A very useful kit from the ACSQHC
In our opinion one of the most useful pieces of work developed in 2018 is the Australian Commission on Safety and Quality in Health Care’s Hospital-Acquired Complications Information Kit Fact Sheets to support safety and quality in Australian health services. Freely available for download from the Commission’s website, these fact sheets specially address each of the Hospital-Acquired Conditions (HACs). The section three fact sheets address Urinary tract infection page 41, Surgical site infection page 44, Pneumonia page 46, Bloodstream infection page 48, Central line and peripheral line associated bloodstream infection page 49, Multi-resistant organism page 51, Infection associated with prosthetics/implantable devices page 53 and Gastrointestinal infection. page 54. Give them a read to learn more about how common these HAIs are, what they cost and who they impact. That information can greatly assist all stakeholders in their efforts and offerings.

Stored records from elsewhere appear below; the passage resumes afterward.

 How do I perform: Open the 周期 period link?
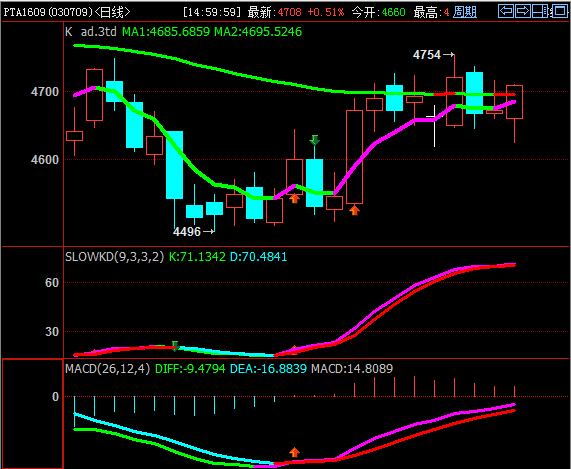tap(465, 12)
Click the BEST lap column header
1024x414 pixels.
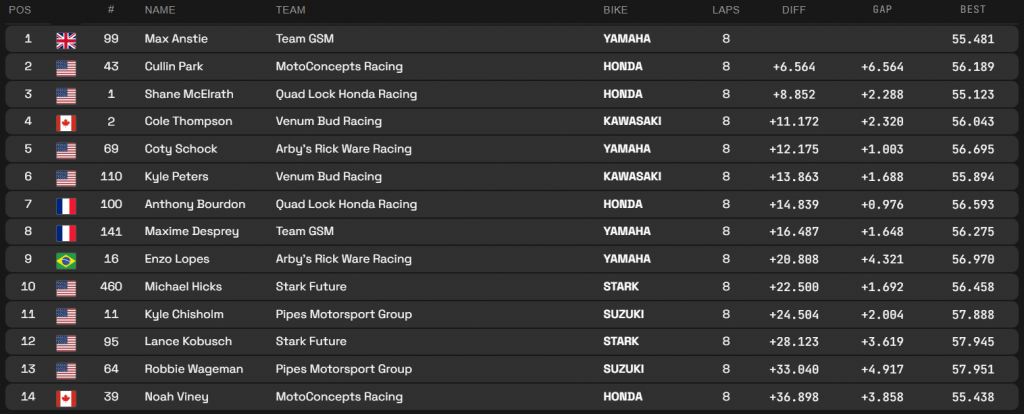click(970, 10)
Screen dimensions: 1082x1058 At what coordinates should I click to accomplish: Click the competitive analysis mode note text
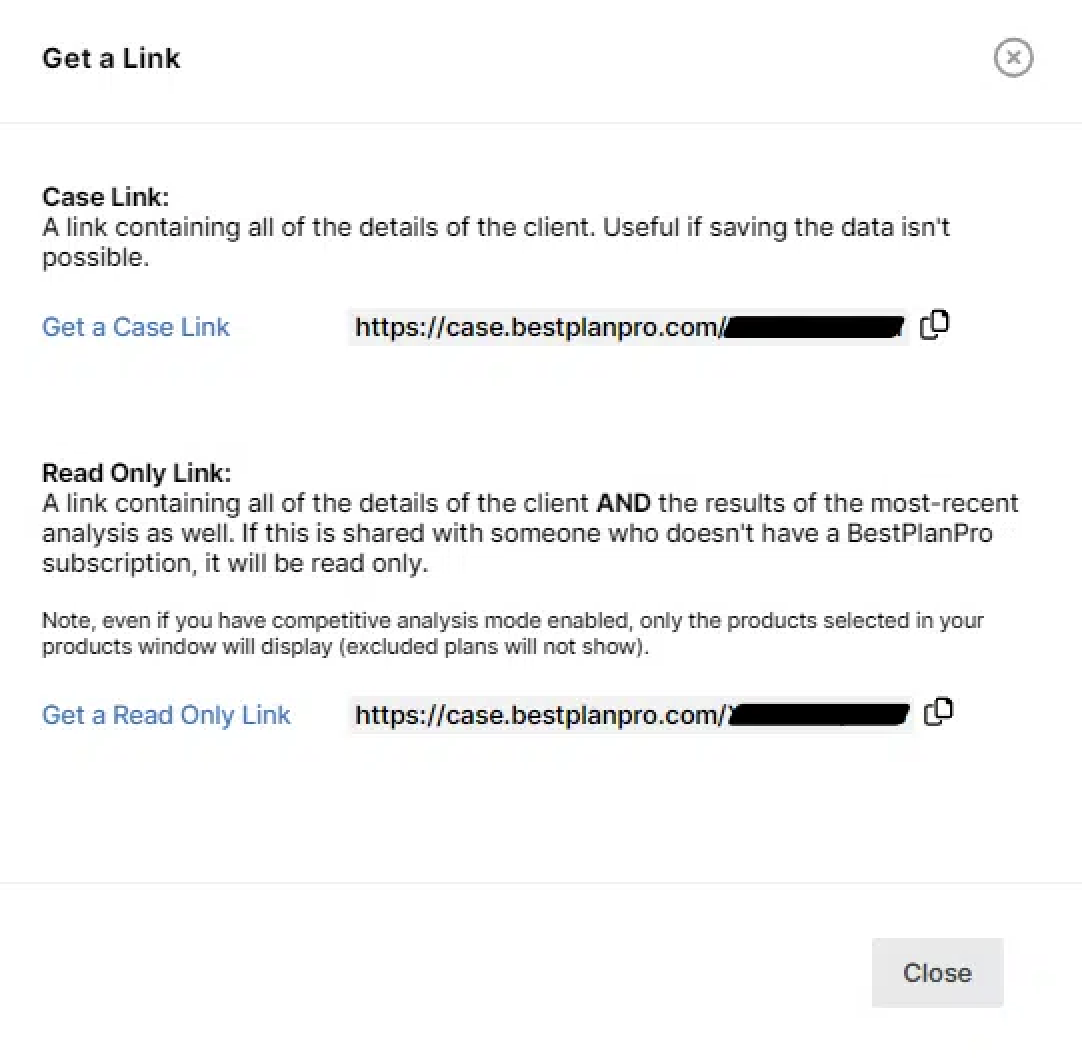513,633
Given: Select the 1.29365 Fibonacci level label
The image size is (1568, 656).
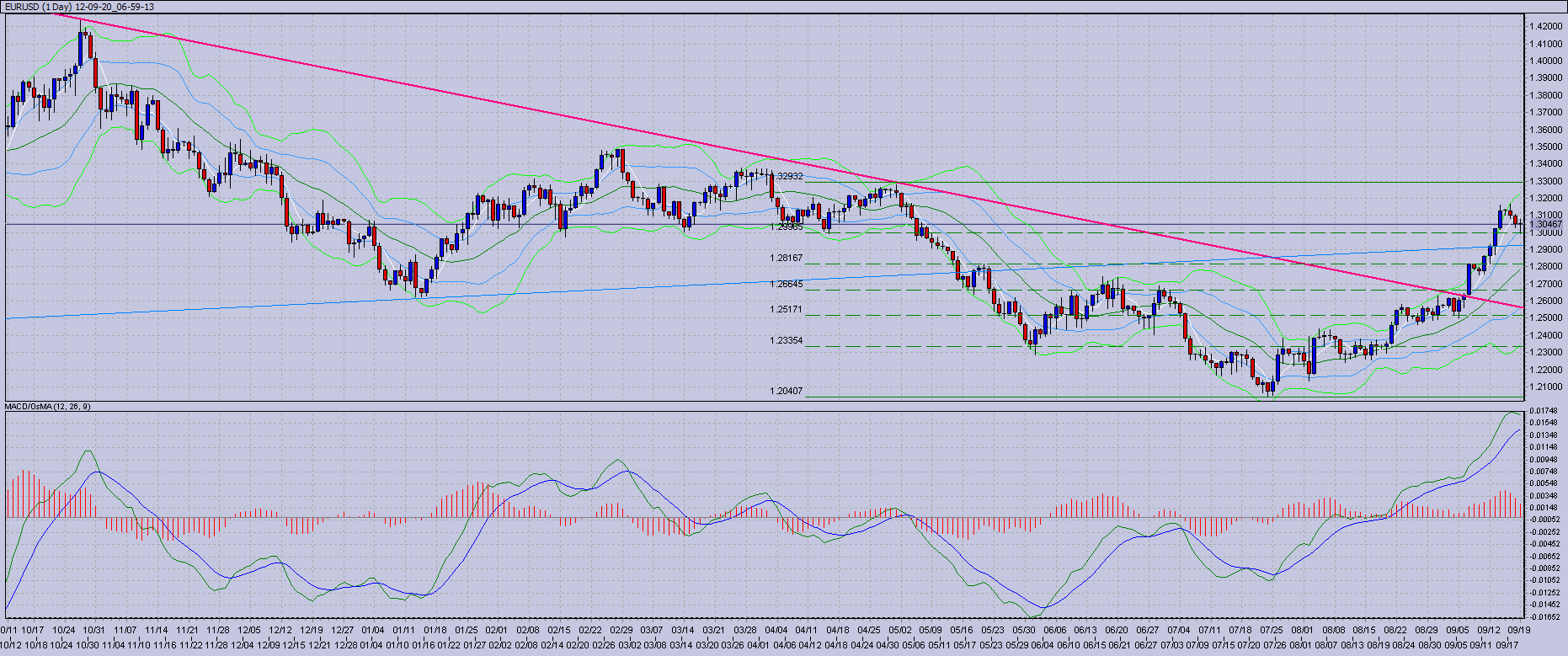Looking at the screenshot, I should [x=787, y=227].
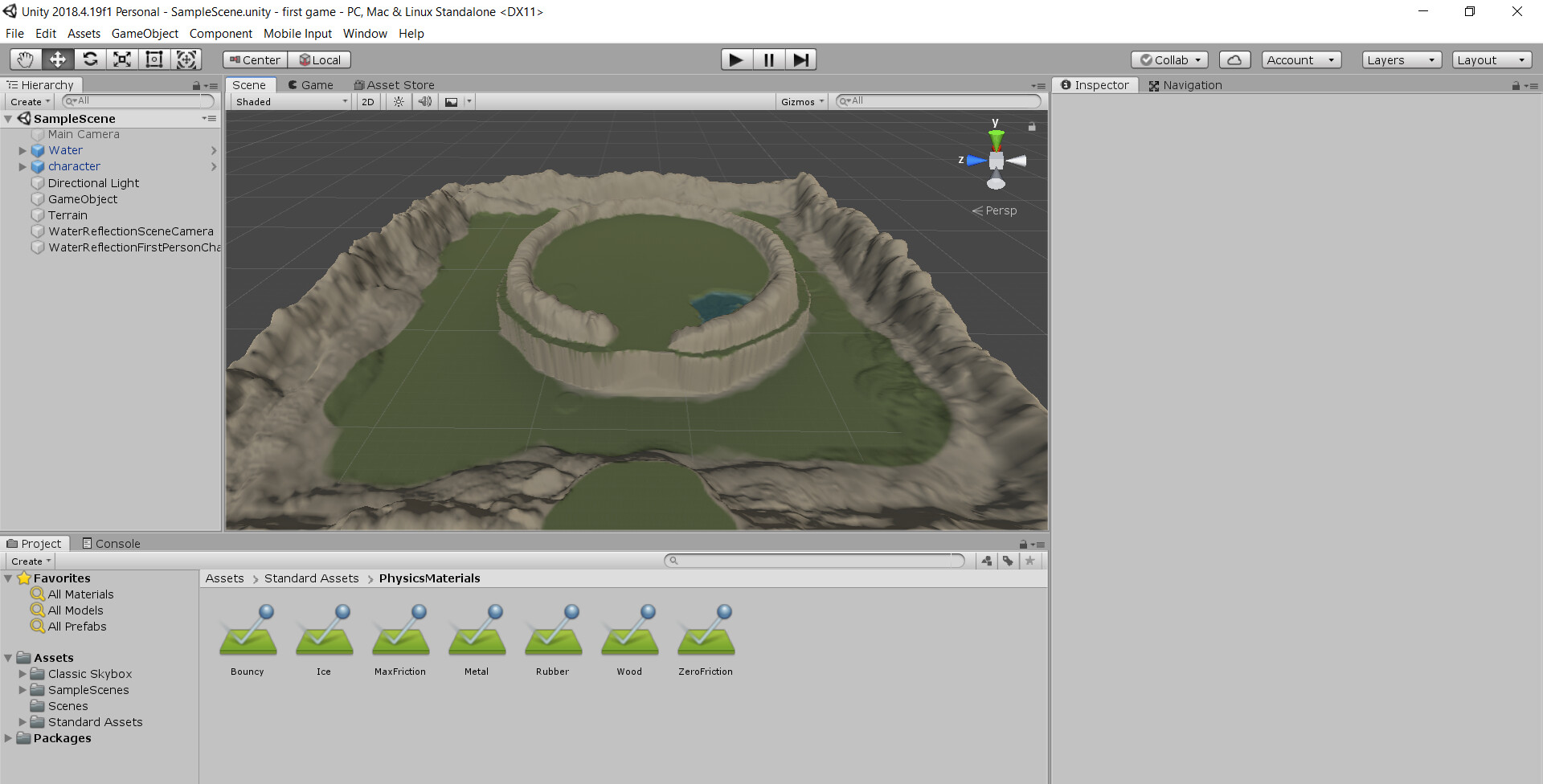Toggle scene lighting
1543x784 pixels.
[x=398, y=101]
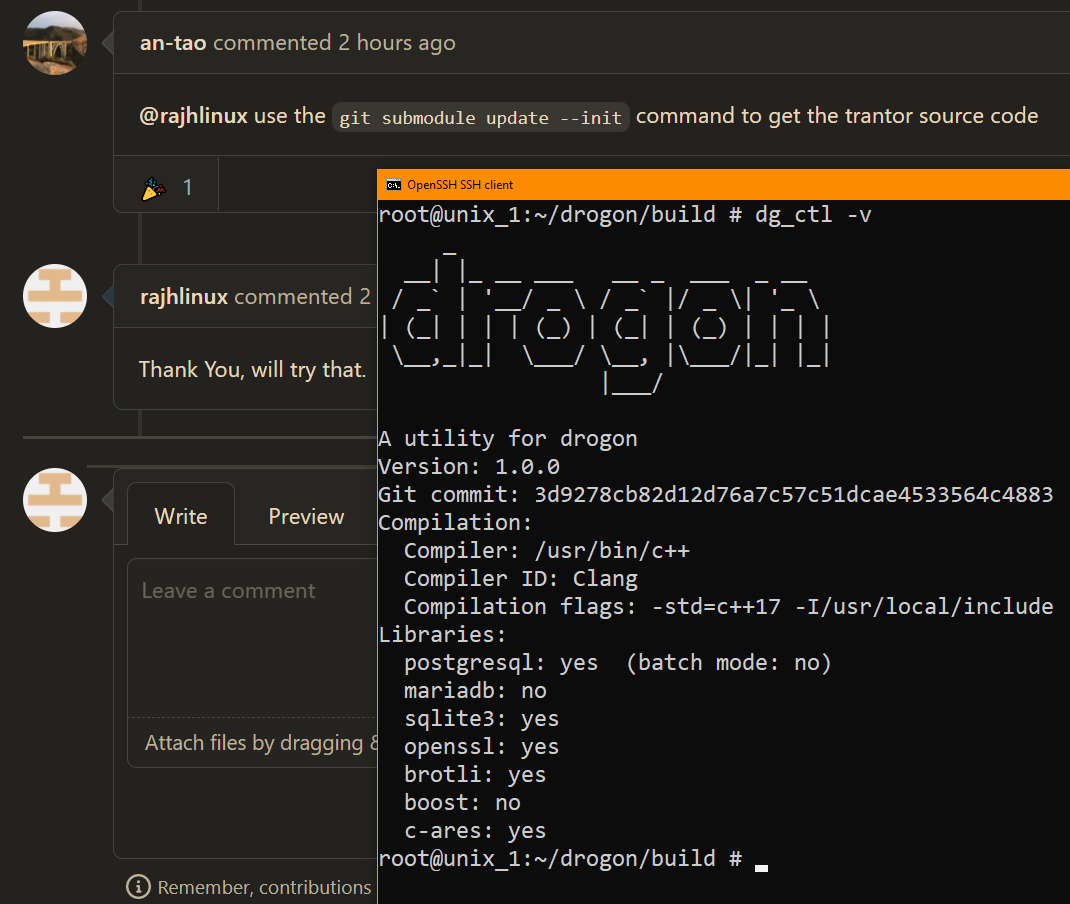Click the blinking cursor in the terminal
This screenshot has width=1070, height=904.
click(x=761, y=868)
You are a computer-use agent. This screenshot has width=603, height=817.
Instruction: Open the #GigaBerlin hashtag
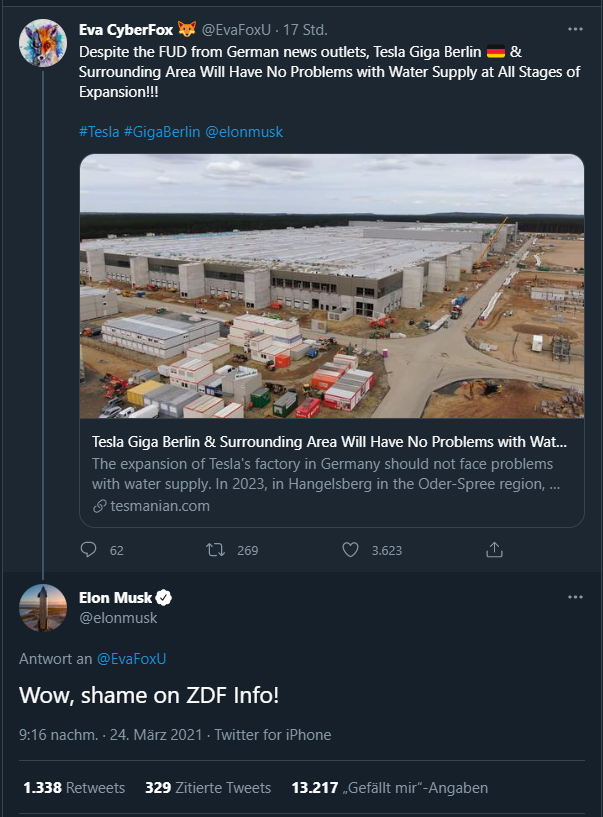point(162,132)
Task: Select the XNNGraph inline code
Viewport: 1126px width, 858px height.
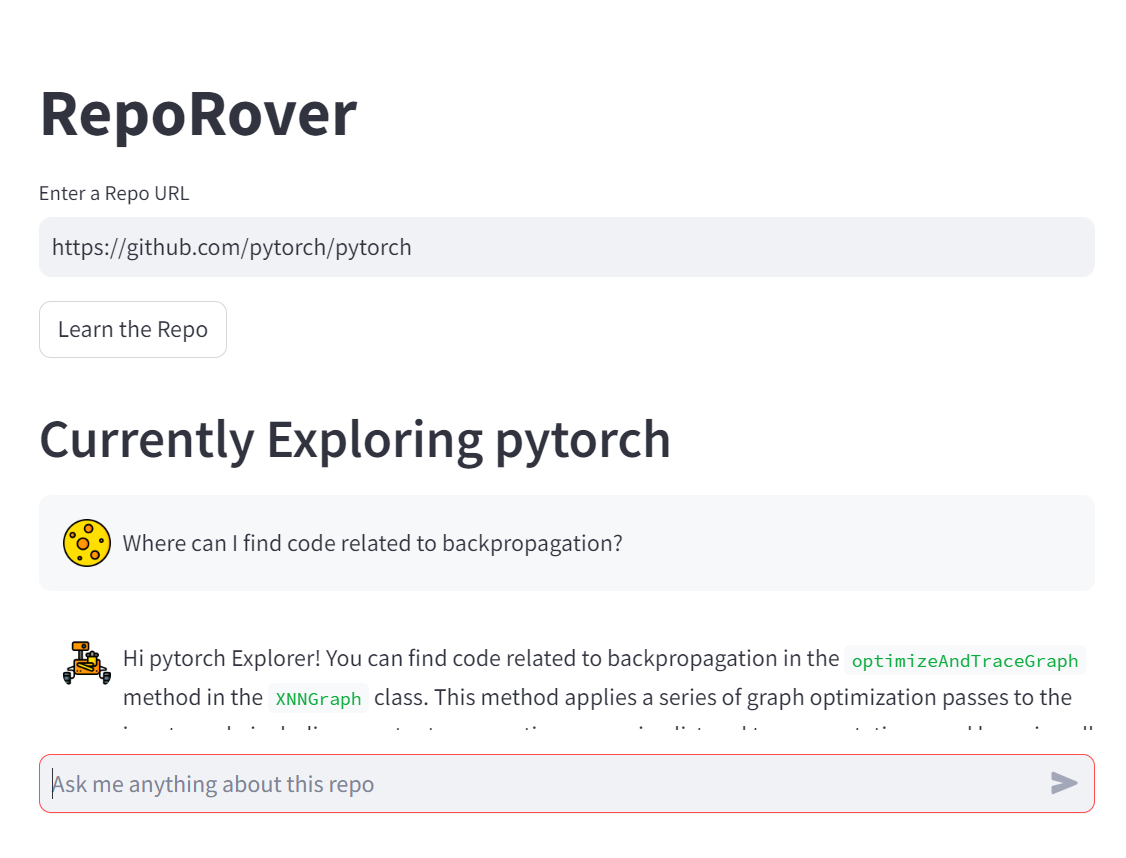Action: (318, 699)
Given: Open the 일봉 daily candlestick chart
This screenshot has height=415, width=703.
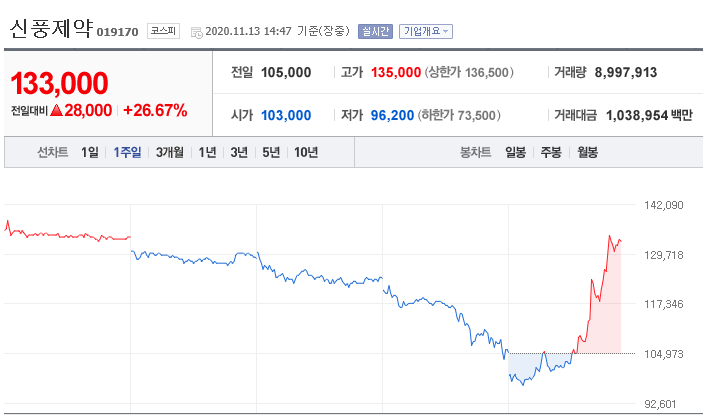Looking at the screenshot, I should [516, 152].
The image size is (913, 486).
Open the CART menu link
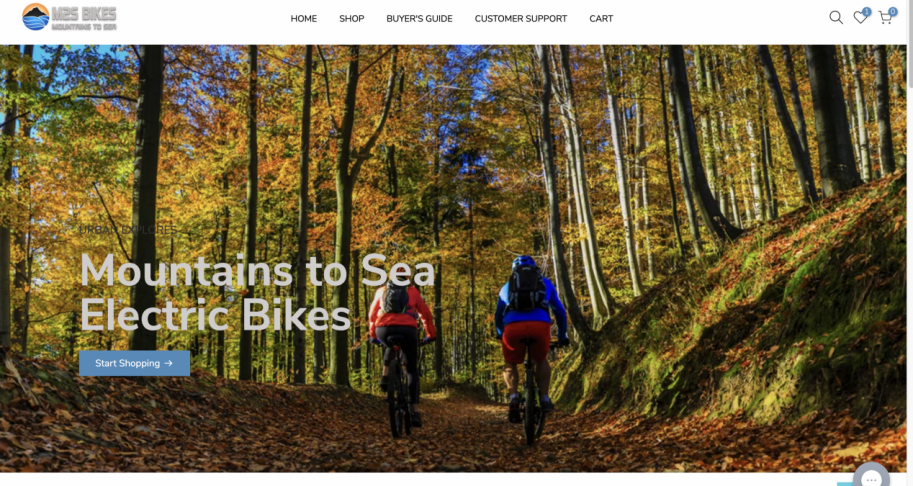pyautogui.click(x=601, y=19)
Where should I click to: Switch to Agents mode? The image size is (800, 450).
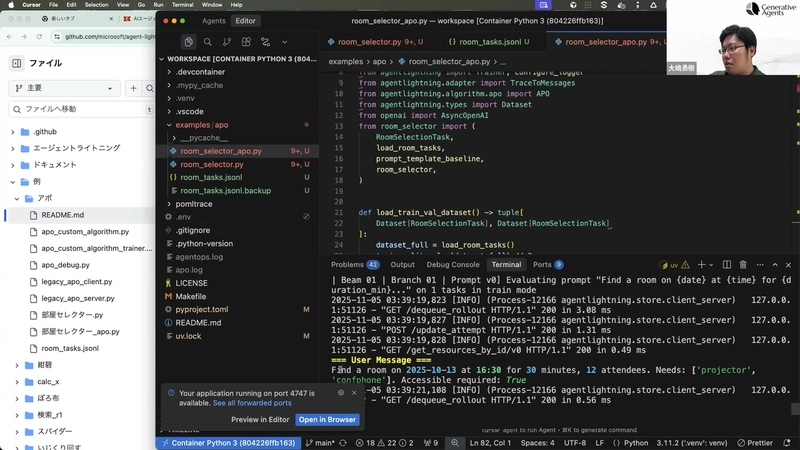[214, 20]
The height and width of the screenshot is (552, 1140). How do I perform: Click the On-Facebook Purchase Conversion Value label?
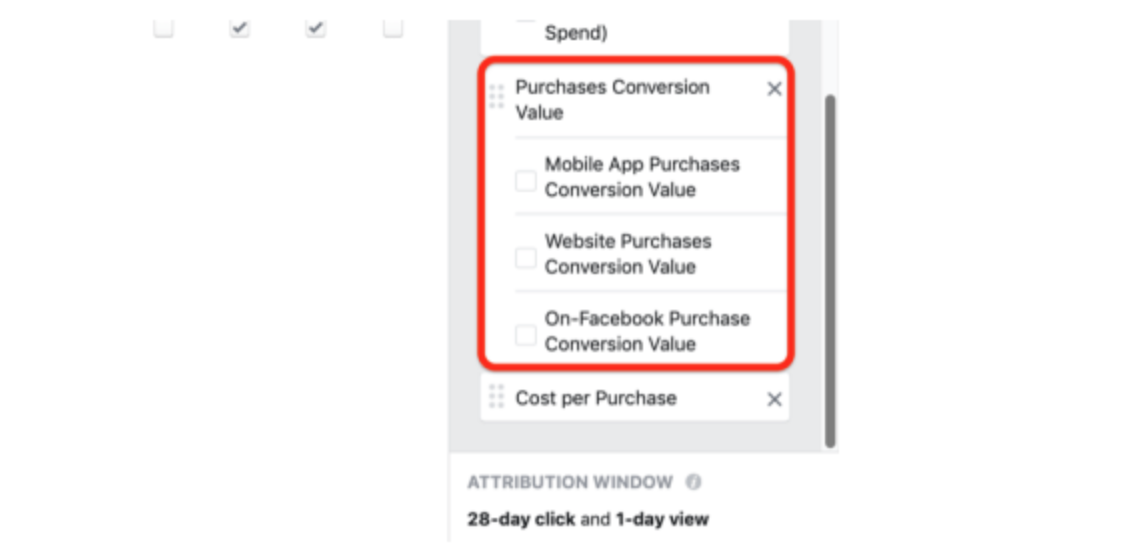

How was 2018 for Australian infection control? Well we had a ball. We managed to work with several long-term and new clients to produce tools, reports and recommendations to assist infection prevention in Australia and internationally. To keep us engaged and innovative we enjoy being provoked and provoked we were in 2018. Hopefully as you review your infection control year and the impacts you made you too will be inspired. We look forward to joining and supporting you in fighting the good fight again in 2019 and beyond. Happy New Year from the team at Infection Control Plus.